Because if your confidentiality can’t be guaranteed, walk away.


Contrary to what some critics say, employee surveys can (and should) be confidential. In fact when searching for a survey vendor, confidentiality should one of the most important differentiators when you choose one.

The purpose of an employee survey is to hear from employees what is really going on…to get their honest input and insights about what it’s like to work for you. It might be hard to swallow but the truth often comes with a reality check. If you can’t promise confidentiality the survey will be a complete waste of time and money. Why would anyone bother otherwise?

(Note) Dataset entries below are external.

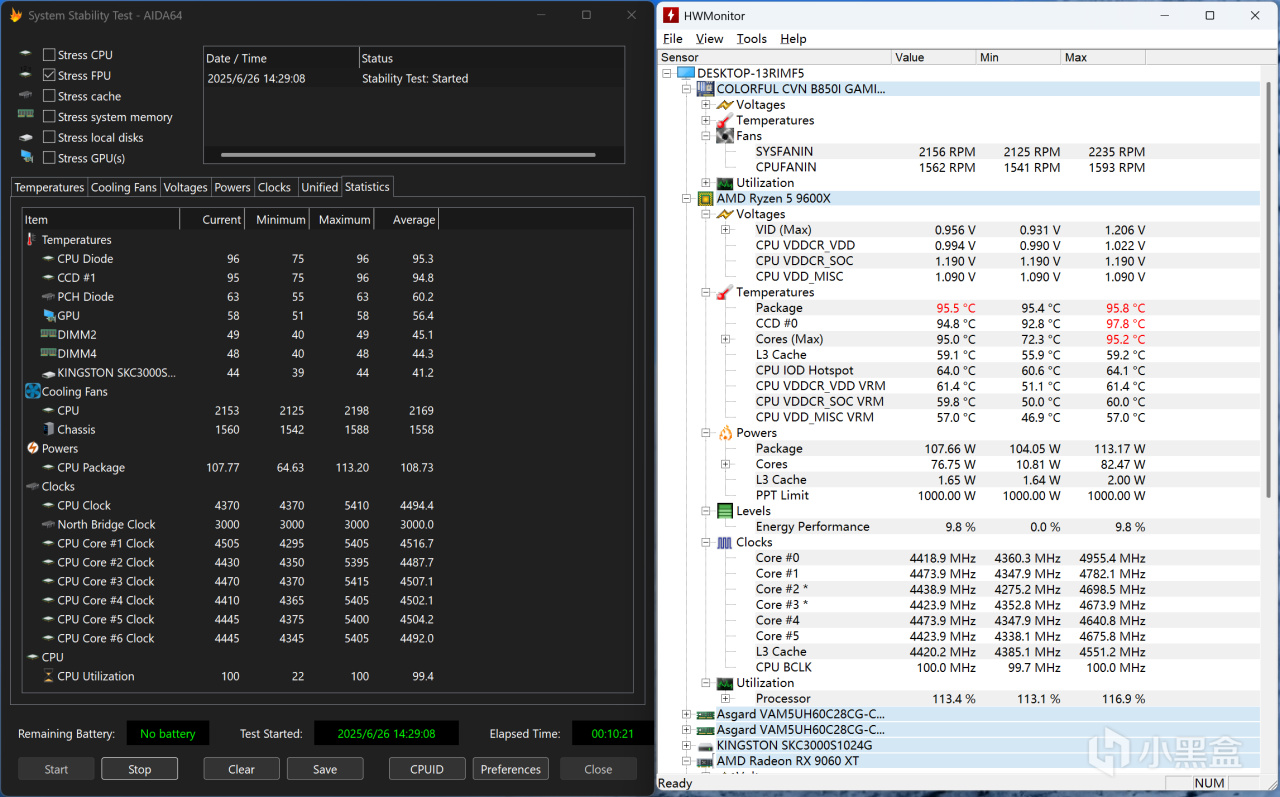The height and width of the screenshot is (797, 1280).
Task: Click the thermometer icon beside Temperatures in AIDA64
Action: tap(31, 240)
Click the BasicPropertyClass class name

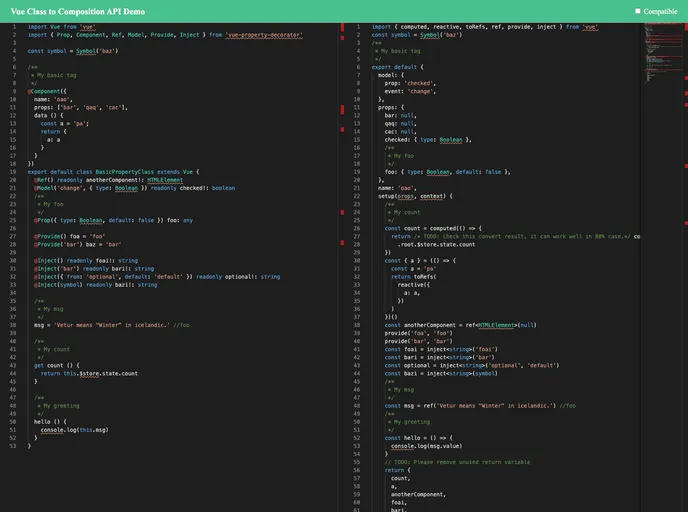pyautogui.click(x=124, y=171)
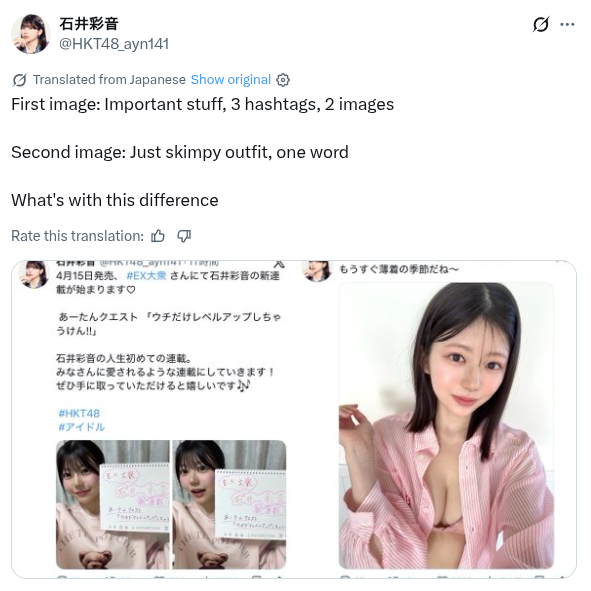591x591 pixels.
Task: Click the second notebook photo thumbnail
Action: coord(229,505)
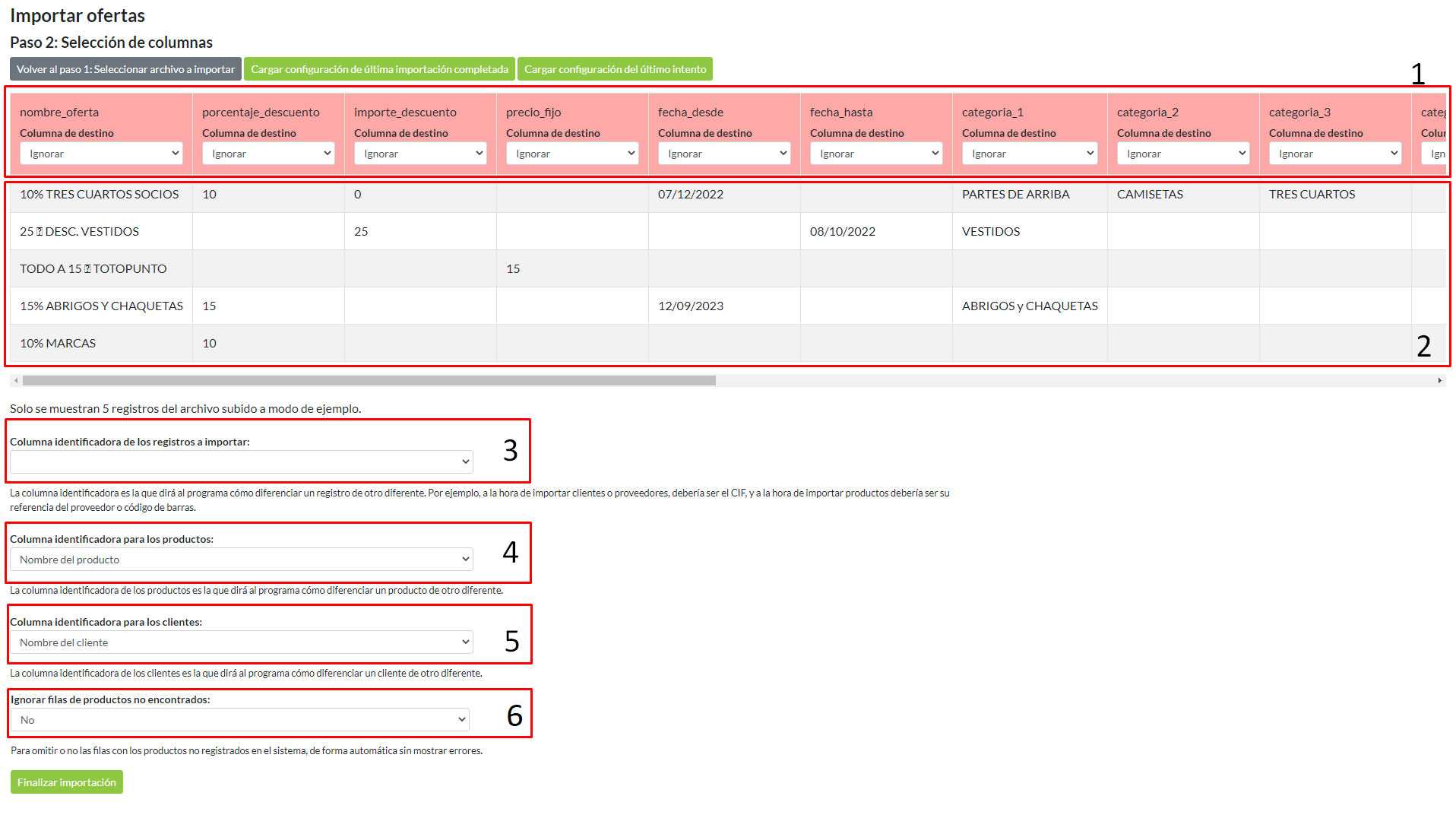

Critics will say that ‘any culture that has to make a survey confidential in order to get people to talk is a broken culture to begin with’ are in denial. As humans we are often careful about what we say at work even if we love our jobs. We disagree with this negative attitude because we have seen employee surveys work. We have done millions of surveys and seen first-hand how a broken culture can be turned around and mended. The old saying ‘If you don’t measure it you cannot improve it’ could not be more true with employee surveys and if you really want to know what needs to be improved in your organization, an employee survey remains the best, most effective first tool for finding out what’s broken, and what needs to be fixed. Then, in order to know if your improvements are actually working, you have to measure them again. There is hope for any workplace that wants to make a change and be a place employees are proud to work for, it just has to be 100% safe for them to tell you what’s really going on.

A confidential employee survey not only honors free speech is protects it as well.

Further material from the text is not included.